The above output indicates the most common positive words that are used in comments are highlighted in big size.

 

Let's analyse the negative comments in data

negative_comments = data[data['polarity']==-1]
total_comment_negative = (' '.join(negative_comments['comment_text']))
wordcloud_negative = WordCloud(width=1000,height=500,stopwords = set(STOPWORDS)).generate(total_comment_negative)
plt.figure(figsize=(15,5))
plt.imshow(wordcloud_negative)
plt.axis('off')

Output:

negative

The above output indicates the most common negative words that are used in comments are highlighted in big size.

 

Now let's load another dataset to perform text and numerical analysis on youtube data

data_videos = pd.read_csv(r"C:\Users\saiko\Desktop\USvideos.csv", error_bad_lines=False)
data_videos.head()

Output:

tags

 

Let's perform text analysis on tags in a youtube video. So first we need to clean the tags data in order to perform text analysis.
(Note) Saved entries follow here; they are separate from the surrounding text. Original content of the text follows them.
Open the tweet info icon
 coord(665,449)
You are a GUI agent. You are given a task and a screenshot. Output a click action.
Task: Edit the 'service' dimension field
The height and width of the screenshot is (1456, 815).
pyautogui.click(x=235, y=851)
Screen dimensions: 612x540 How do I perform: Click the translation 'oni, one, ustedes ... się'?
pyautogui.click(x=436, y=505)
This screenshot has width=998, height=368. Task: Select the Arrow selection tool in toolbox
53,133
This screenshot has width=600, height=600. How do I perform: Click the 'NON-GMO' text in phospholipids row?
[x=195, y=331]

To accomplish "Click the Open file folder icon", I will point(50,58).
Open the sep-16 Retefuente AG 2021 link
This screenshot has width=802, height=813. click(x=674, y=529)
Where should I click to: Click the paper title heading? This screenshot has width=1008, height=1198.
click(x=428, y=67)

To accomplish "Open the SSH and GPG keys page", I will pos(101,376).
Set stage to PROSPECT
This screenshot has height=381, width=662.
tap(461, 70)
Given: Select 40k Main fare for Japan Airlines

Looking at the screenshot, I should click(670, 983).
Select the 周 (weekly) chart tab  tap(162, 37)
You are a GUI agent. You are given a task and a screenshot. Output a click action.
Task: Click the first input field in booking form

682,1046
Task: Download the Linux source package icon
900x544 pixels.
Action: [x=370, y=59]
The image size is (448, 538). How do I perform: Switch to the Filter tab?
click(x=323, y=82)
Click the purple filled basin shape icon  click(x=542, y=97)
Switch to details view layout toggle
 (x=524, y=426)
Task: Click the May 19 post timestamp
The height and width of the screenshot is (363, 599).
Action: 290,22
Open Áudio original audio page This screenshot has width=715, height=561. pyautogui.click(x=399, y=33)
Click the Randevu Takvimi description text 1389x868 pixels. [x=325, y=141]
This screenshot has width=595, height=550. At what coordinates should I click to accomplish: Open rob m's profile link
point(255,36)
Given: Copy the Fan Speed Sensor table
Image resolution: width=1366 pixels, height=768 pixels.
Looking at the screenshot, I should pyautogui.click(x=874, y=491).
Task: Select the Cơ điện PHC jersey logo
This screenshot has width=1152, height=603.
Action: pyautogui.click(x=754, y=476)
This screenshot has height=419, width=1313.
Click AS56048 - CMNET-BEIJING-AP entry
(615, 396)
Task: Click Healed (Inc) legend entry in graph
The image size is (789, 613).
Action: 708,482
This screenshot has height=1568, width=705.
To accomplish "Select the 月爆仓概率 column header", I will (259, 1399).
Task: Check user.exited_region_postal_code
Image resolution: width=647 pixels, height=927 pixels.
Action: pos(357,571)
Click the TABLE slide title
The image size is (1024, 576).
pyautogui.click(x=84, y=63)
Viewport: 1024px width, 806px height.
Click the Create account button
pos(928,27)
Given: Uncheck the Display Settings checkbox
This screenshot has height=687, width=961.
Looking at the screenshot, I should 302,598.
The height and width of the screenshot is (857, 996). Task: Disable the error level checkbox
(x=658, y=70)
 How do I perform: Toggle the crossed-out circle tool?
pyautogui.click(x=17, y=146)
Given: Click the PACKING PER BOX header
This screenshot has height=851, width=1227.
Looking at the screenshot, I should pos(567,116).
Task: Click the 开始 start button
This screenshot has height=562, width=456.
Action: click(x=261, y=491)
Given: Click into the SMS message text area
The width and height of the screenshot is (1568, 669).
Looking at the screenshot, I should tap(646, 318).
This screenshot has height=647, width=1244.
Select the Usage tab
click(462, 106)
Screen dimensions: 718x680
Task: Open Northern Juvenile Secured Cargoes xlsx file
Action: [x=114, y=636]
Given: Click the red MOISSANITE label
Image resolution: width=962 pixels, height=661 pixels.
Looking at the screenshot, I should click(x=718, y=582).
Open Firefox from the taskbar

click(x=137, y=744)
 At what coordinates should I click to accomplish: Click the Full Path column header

tags_complete= (' '.join(data_videos['tags']))  
tags=re.sub('[^a-zA-Z]',' ',tags_complete)
tags=re.sub(' +',' ',tags)
print(tags)

Output:

text

 

Let's visualize the tags data

wordcloud_tags = WordCloud(width = 1000, height = 500,stopwords=set(STOPWORDS)).generate(tags)
plt.figure(figsize=(15,5))
plt.imshow(wordcloud_tags)
plt.axis('off')

Output:

tag

We can see most used tags for youtube videos are highlighted big in size.